Stored records
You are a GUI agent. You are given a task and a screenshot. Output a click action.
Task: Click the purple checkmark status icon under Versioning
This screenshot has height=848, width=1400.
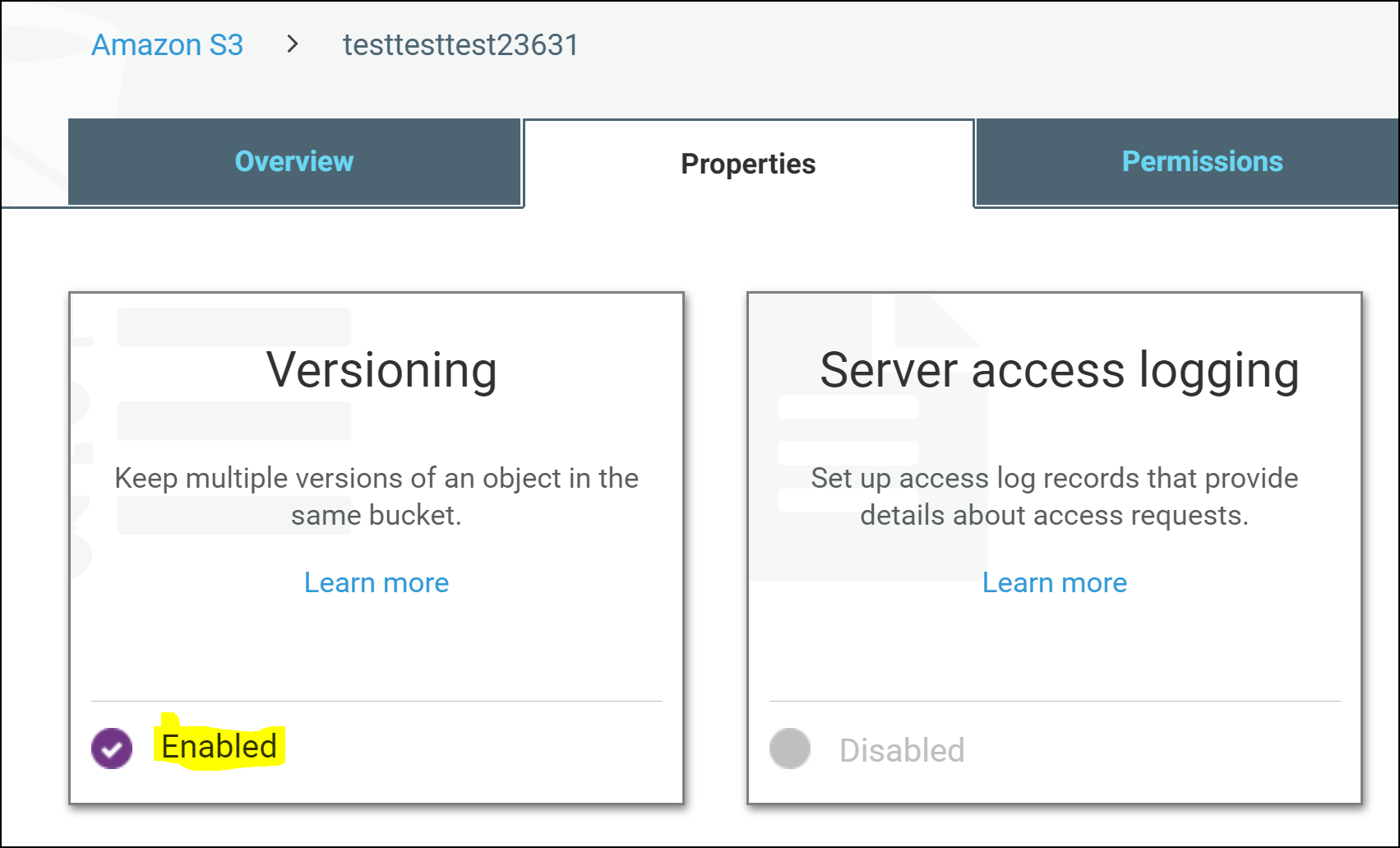click(113, 748)
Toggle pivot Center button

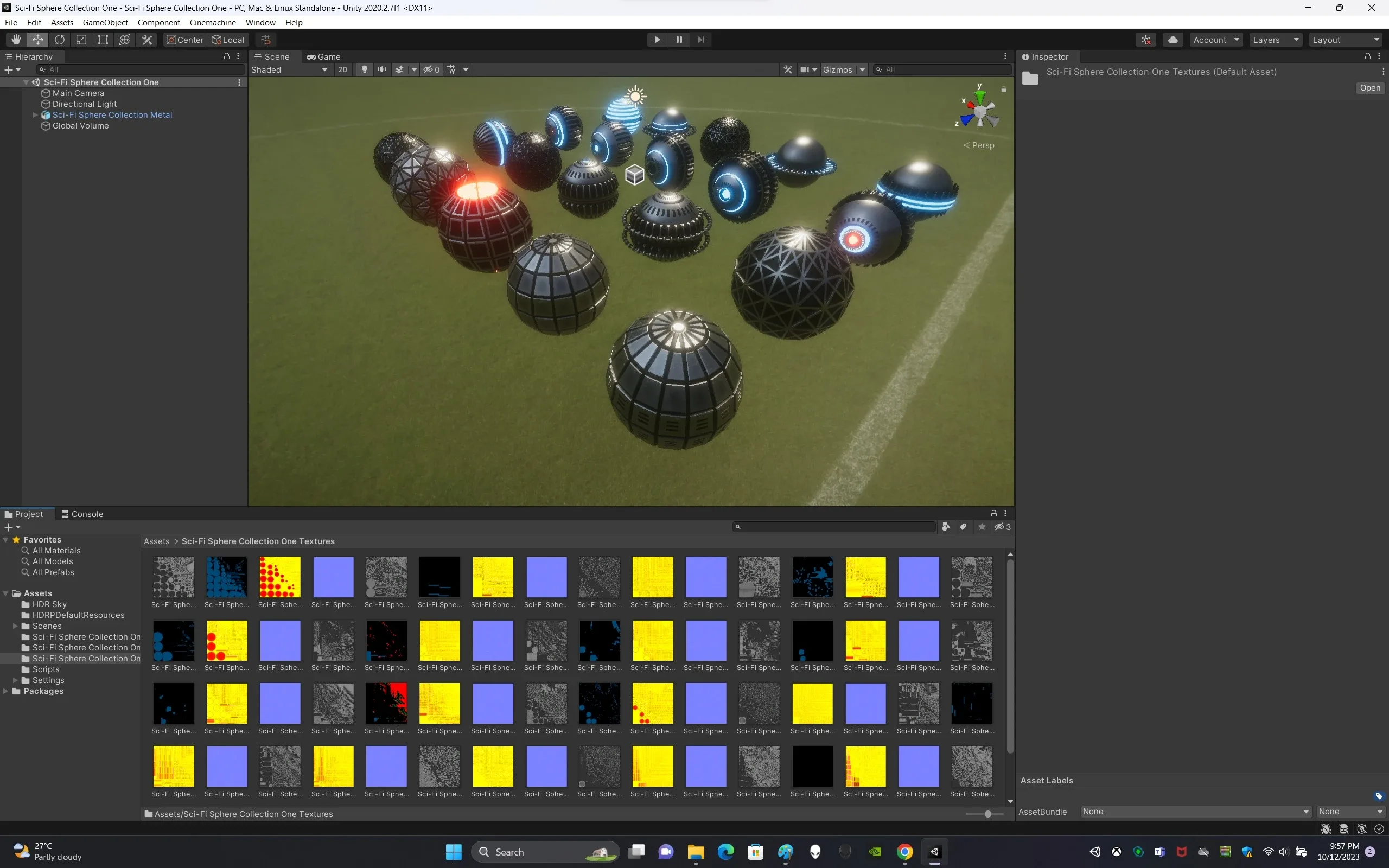click(186, 40)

WORK INSTRUCTION -> Every line above gets copied exactly; none of the pictures do.

WRITTEN ANSWER ->
You are a GUI agent. You are given a task and a screenshot. Output a click action.
Task: Click the purple checkmark status icon under Versioning
This screenshot has height=848, width=1400.
click(113, 748)
Toggle pivot Center button

click(186, 40)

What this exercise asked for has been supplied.